Work to be completed: Count the lines of the records that contain the string "size" and reply with the number alone.

Provided information:
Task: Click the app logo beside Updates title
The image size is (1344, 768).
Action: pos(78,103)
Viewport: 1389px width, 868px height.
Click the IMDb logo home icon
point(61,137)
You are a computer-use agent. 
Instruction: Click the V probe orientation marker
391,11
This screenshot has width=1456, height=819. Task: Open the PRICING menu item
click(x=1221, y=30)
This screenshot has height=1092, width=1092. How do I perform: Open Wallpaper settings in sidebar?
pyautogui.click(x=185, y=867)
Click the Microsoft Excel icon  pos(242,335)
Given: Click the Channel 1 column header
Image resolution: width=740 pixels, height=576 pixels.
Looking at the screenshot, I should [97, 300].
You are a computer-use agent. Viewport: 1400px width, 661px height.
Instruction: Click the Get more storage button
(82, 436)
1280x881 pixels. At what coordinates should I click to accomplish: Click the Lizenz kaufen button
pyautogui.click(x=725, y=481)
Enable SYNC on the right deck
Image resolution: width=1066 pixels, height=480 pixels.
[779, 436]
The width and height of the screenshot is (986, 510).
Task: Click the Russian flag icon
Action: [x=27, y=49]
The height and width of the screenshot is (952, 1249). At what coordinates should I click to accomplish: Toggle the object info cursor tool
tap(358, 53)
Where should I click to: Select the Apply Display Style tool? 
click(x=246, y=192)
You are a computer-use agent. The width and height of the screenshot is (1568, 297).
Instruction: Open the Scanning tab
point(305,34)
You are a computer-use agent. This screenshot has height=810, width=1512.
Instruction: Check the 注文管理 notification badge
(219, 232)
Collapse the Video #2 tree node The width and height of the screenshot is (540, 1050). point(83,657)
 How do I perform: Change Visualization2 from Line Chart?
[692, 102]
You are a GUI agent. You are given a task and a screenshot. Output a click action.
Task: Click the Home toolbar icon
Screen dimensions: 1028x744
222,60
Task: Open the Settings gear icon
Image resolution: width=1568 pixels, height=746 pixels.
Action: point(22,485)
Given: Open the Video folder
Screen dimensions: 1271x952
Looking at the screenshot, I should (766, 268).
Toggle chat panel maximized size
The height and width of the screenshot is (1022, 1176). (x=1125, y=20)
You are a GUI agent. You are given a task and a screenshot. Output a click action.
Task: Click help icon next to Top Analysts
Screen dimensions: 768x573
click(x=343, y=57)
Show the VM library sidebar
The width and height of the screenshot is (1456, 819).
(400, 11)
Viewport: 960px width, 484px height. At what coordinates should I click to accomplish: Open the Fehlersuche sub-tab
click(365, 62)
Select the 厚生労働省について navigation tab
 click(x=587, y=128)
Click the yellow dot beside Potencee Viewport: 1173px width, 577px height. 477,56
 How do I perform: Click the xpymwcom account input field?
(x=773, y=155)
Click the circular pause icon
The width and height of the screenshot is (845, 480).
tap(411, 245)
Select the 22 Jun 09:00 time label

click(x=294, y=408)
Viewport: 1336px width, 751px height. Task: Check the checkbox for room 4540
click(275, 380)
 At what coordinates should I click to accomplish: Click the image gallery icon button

Answer to this exercise: 2